Chapter 1. What is FreeTDS?

Table of Contents

Background: The TDS Protocol and related APIs
History of TDS Versions
History of FreeTDS
Current Projects, Language Bindings, and Alternatives
Current Projects
Status
Languages besides C
Alternatives

FreeTDS is re-implementation of C libraries originally marketed by Sybase and Microsoft SQL Server. It allows many open source applications such as Perl and PHP (or your own C or C++ program) to connect to Sybase or Microsoft SQL Server.

FreeTDS provides drop-in replacements for

The TDS part of the name comes from name of the protocol used to communicate with such servers: the Tabular Data Stream.

FreeTDS is distributed in source code form, and is expected to compile on just about any operating system. That means every form of Unix® and Unix-like™ system (including notable variants such as Interix® and QNX®), as well as Win32®, VMS®, and OS X®. If it doesn't compile on your system — and you're not using MS-DOS® — it's probably considered a bug.

Background: The TDS Protocol and related APIs

TDS is a protocol, a set of rules describing how to transmit data between two computers. Like any protocol, it defines the types of messages that can be sent, and the order in which they may be sent.

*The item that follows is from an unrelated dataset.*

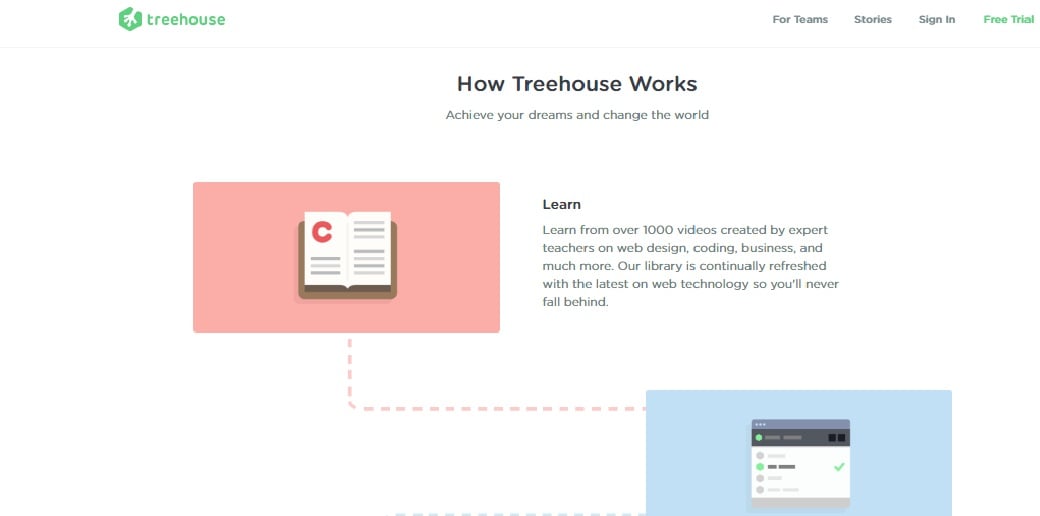
Task: Click the two dark squares in the quiz header
Action: click(x=836, y=438)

Protocols describe the bits on the wire, how data flow.

In reading this manual, it may be helpful to keep in mind that a protocol is not an API, although the two are related. The server recognizes and speaks a protocol; anything that can send it the correct combination of bytes in the right order can communicate with it. But programmers aren't generally in the business of sending bytes; that's the job of a library. Over the years, there have been a few libraries — each with its own API — that do the work of moving SQL through a TDS pipe. ODBC, DB-Library, and CT-Library have very different APIs, but they're all one to the server, because on the wire they speak TDS.

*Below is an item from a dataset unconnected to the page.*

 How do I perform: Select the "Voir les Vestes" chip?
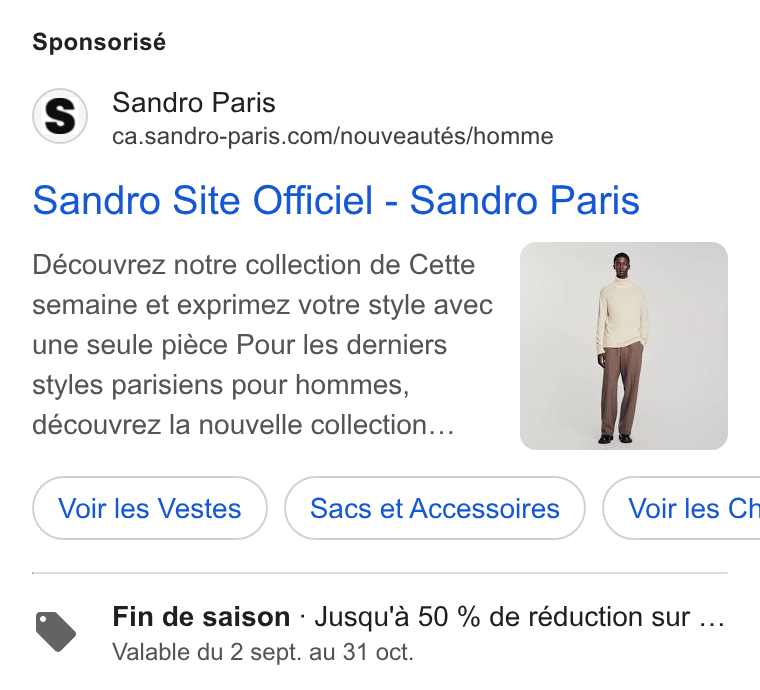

The TDS protocol was designed and developed by Sybase Inc. for their Sybase SQL Server relational database engine in 1984. The problem Sybase faced then still exists: There was no commonly accepted application-level protocol to transfer data between a database server and its client. To encourage the use of their product, Sybase came up with DB-Library.

DB-Library provided an API to the client program, and communicated with the server. What it sent to the server took the form of a stream of bytes meant for tables of data, a Tabular Data Stream.

In 1990 Sybase entered into a technology sharing agreement with Microsoft which resulted in Microsoft marketing its own SQL Server. Microsoft kept the DB-Library API and added ODBC. (Microsoft has since added other APIs, too. It no longer supports its own DB-Library implementation.) At about the same time, Sybase introduced a more powerful successor to DB-Library, called CT-Library, and called the pair OpenClient.

CT-Library, DB-Library, and ODBC are APIs that — however different their programming style may be — all communicate with the server in the same way. The language they use is TDS.

The TDS protocol comes in several flavors, most of which were not openly documented. If anything, it was considered to be something like a trade secret, or at least proprietary technology. The exception is TDS 5.0, used exclusively by Sybase, for which documentation is available from Sybase.